Texas Sues Biden Administration Over Ordering Hospitals to Perform Abortions

Texas Sues Biden Administration Over Ordering Hospitals to Perform Abortions

Texas on July 14 sued the federal government over a recent document that says abortions must be performed even if the procedures are not allowed by state laws.

The guidance amounts to an abortion mandate and is illegal because it violates multiple laws, Texas Attorney General Ken Paxton, a Republican, said.

The guidance (pdf) was promulgated on July 11 by the Centers for Medicare & Medicaid Services, part of the U.S. Department of Health and Human Services (HHS).

It tells state survey agency directors that under the Emergency Medical Treatment and Labor Act (EMTALA), a doctor at an emergency department who is presented with a pregnant woman who has an emergency medical condition “must” perform an abortion if the abortion is a necessary “stabilizing treatment.”

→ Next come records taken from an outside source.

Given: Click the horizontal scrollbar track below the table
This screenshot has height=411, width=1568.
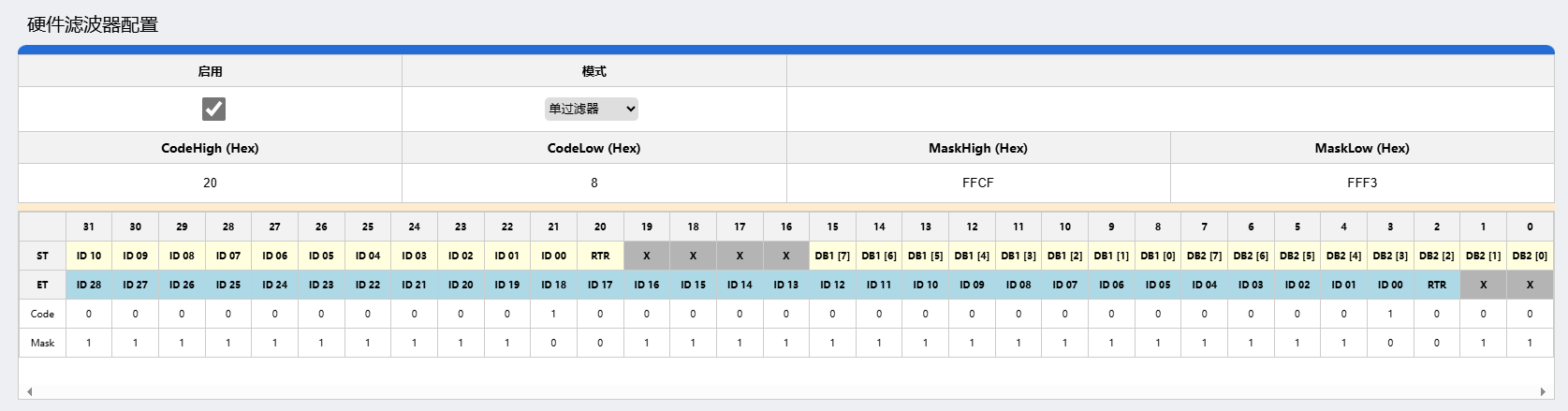Looking at the screenshot, I should click(x=786, y=391).
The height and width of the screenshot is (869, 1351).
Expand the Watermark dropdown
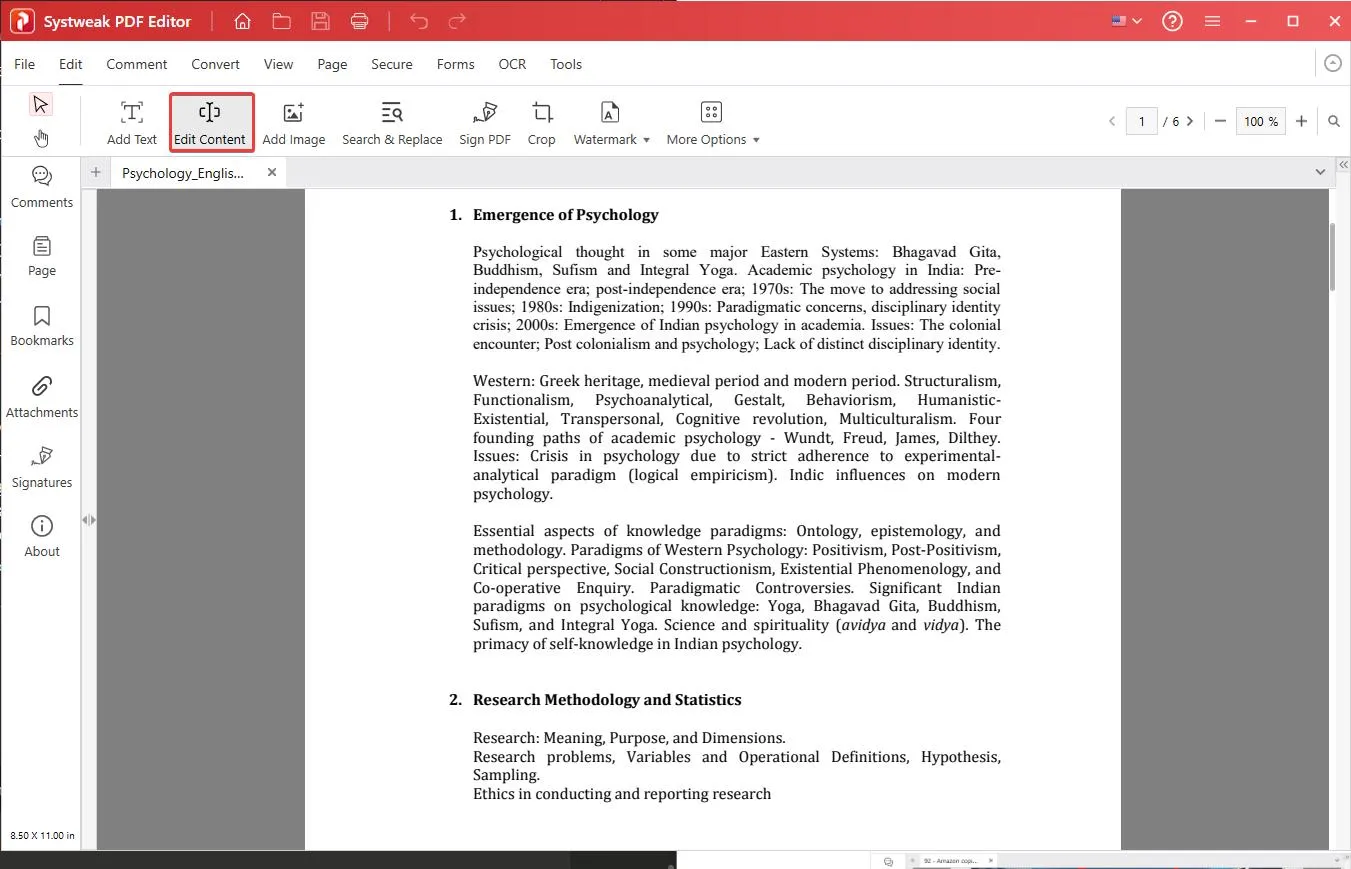[612, 123]
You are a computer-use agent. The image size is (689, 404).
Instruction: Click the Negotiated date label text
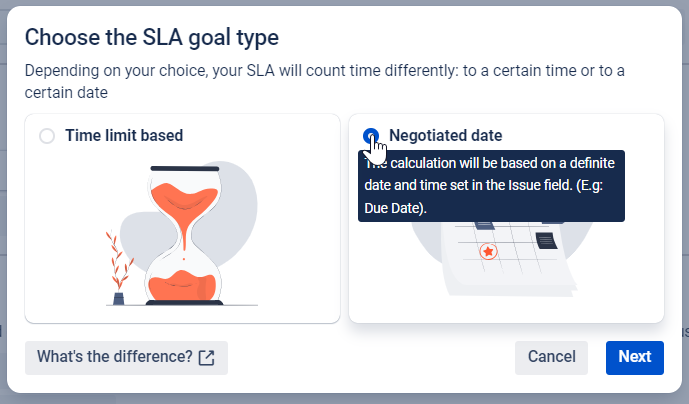pos(446,135)
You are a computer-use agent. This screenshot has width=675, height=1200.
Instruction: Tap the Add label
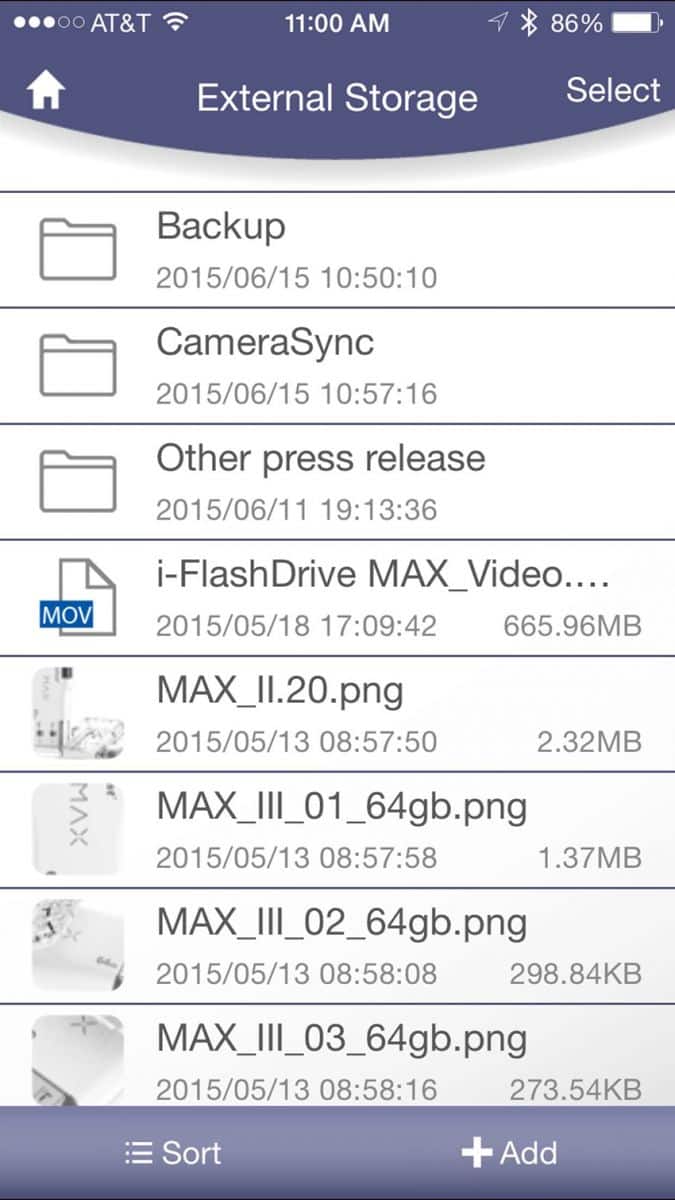click(528, 1153)
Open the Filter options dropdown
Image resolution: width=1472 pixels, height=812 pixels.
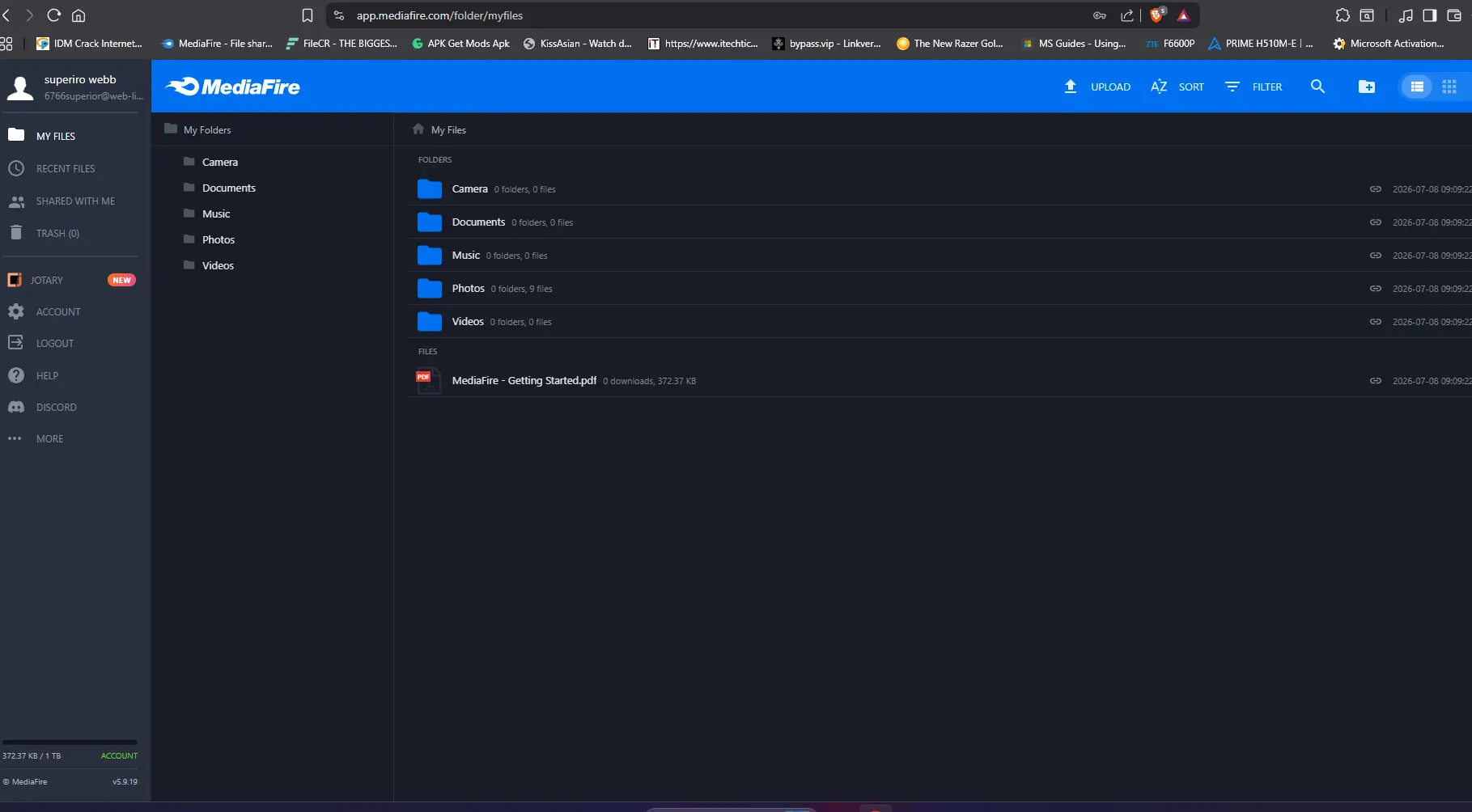click(1254, 87)
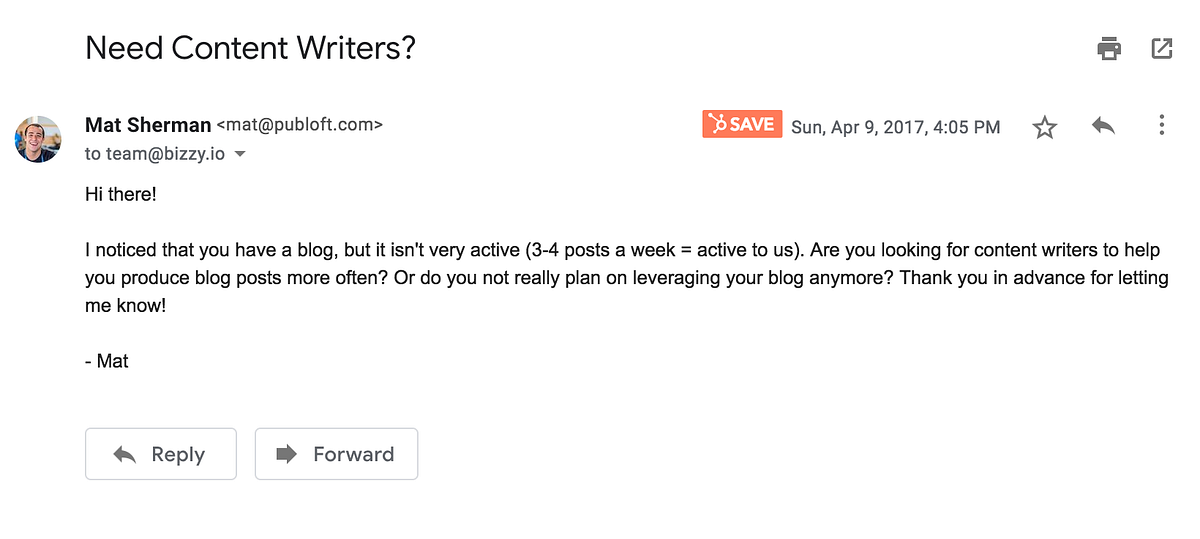Image resolution: width=1200 pixels, height=539 pixels.
Task: Click the Forward text label at the bottom
Action: pos(353,454)
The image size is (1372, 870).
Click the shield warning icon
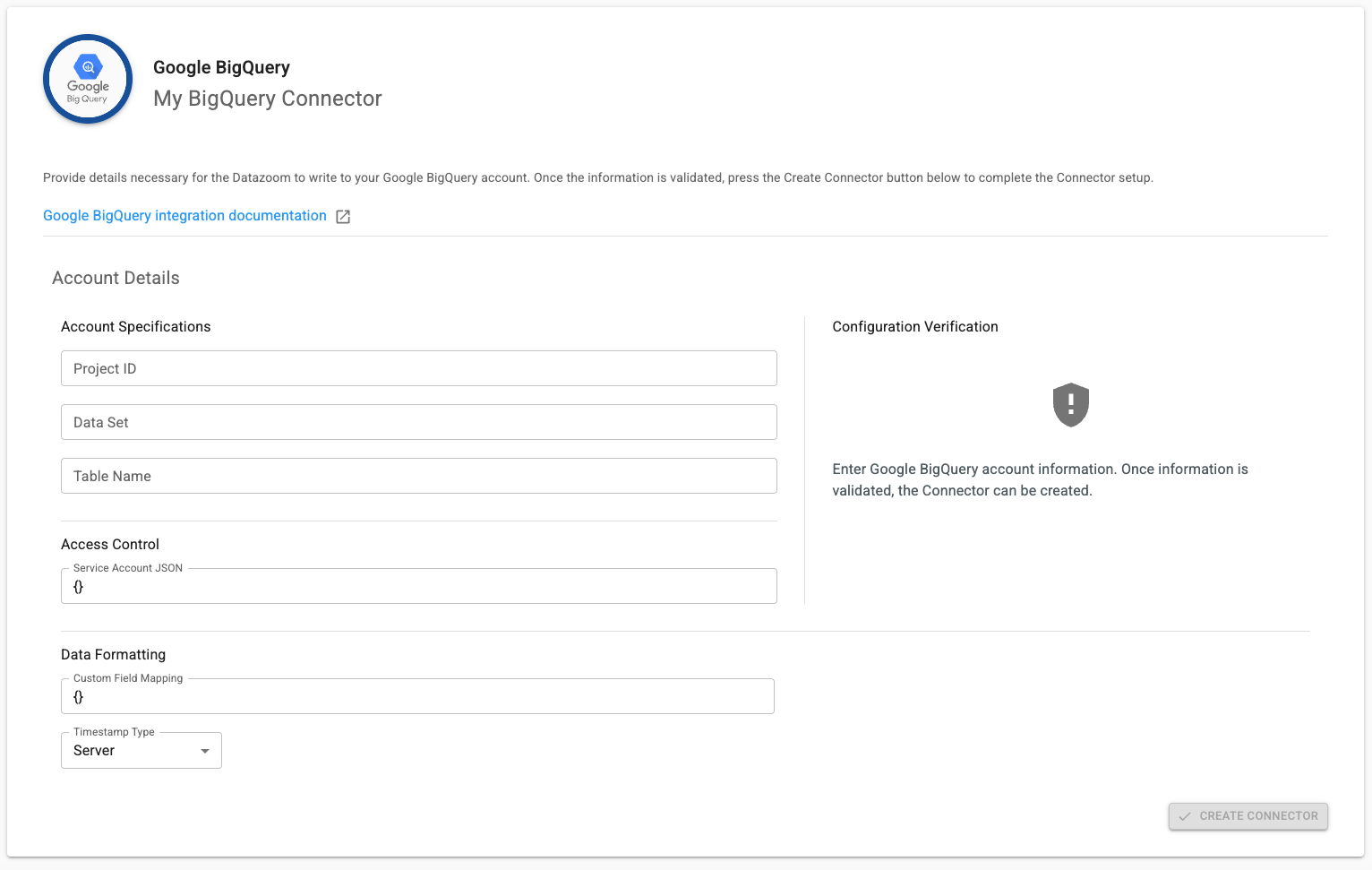[1070, 405]
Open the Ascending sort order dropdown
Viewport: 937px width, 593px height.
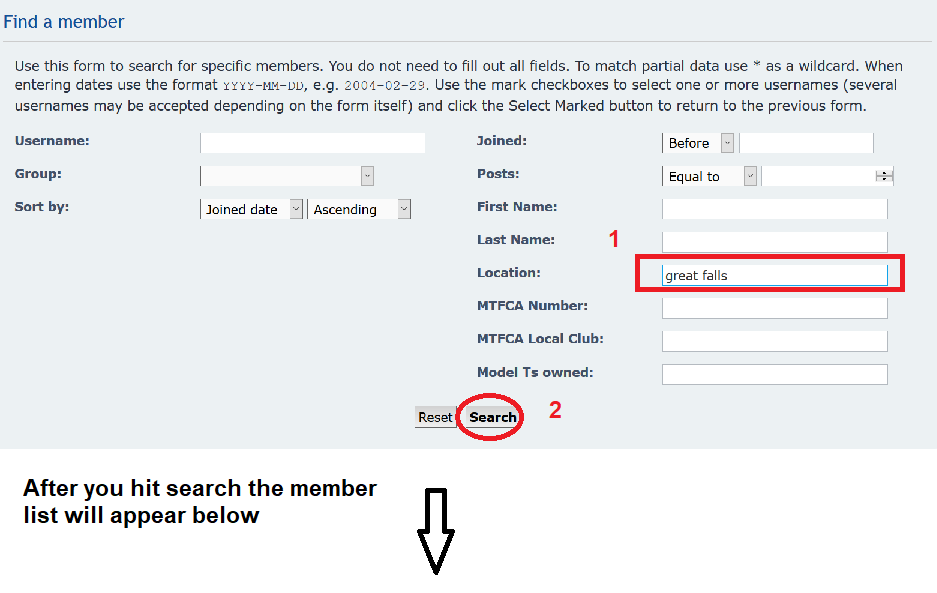tap(360, 209)
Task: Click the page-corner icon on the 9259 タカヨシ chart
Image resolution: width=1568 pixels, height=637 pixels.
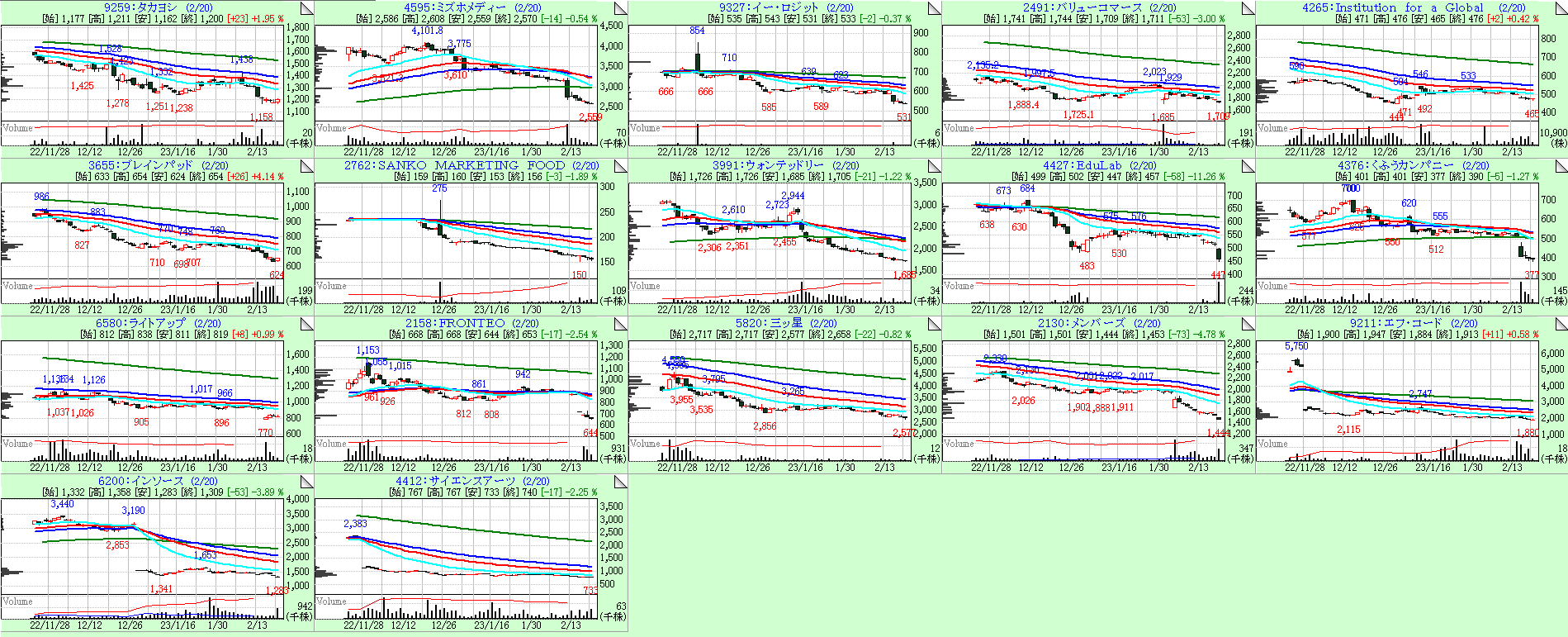Action: coord(306,8)
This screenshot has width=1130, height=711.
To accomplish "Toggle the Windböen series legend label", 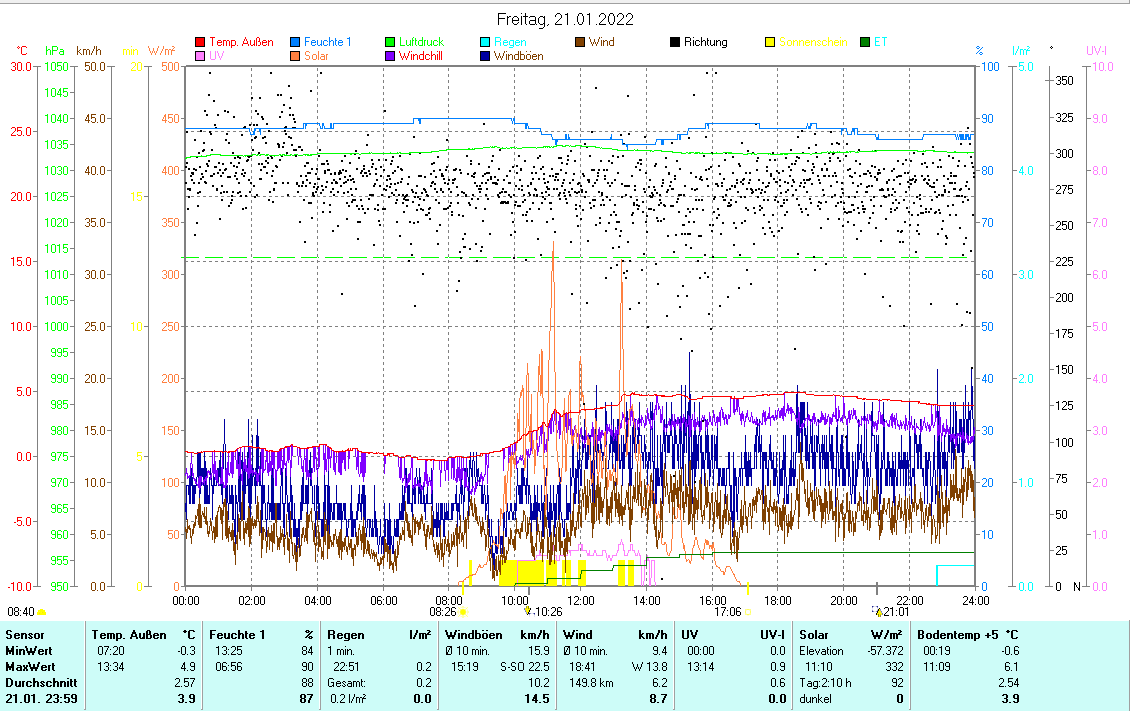I will [x=518, y=56].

The abortion must be done even in states where the law “prohibits abortion and does not include an exception for the life and health of the pregnant person,” the guidance says. “That state law is preempted.”

HHS Secretary Xavier Becerra, on the same day, told health care providers across the nation that “stabilizing treatment” could include abortion, “irrespective of any state laws or mandates that apply to specific procedures.” He said in the letter (pdf) that per the emergency labor act, the physician “must provide” an abortion in certain cases.

Texas officials see the situation differently.

“The Abortion Mandate requires that a provider perform an abortion if ‘abortion is the stabilizing treatment necessary to resolve [an emergency medical condition].’ This condition has never been a part of EMTALA,” they said in a 20-page suit, filed in federal court in Lubbock.

EMTALA “does not mandate, direct, approve, or even suggest the provision of any specific treatment” and “says nothing about abortion,” they added.

The guidance violates Texas’s sovereignty, according to the suit.

Plaintiffs say defendants lack the authority to amend EMTALA and that the order violates multiple federal laws. Officials also illegally issued the rule without alerting the public and soliciting comment, which violates the Administrative Procedure Act, according to the suit.

Texas officials are asking the court to hold the guidance unlawful and issue injunctions preventing the U.S. government from enforcing it.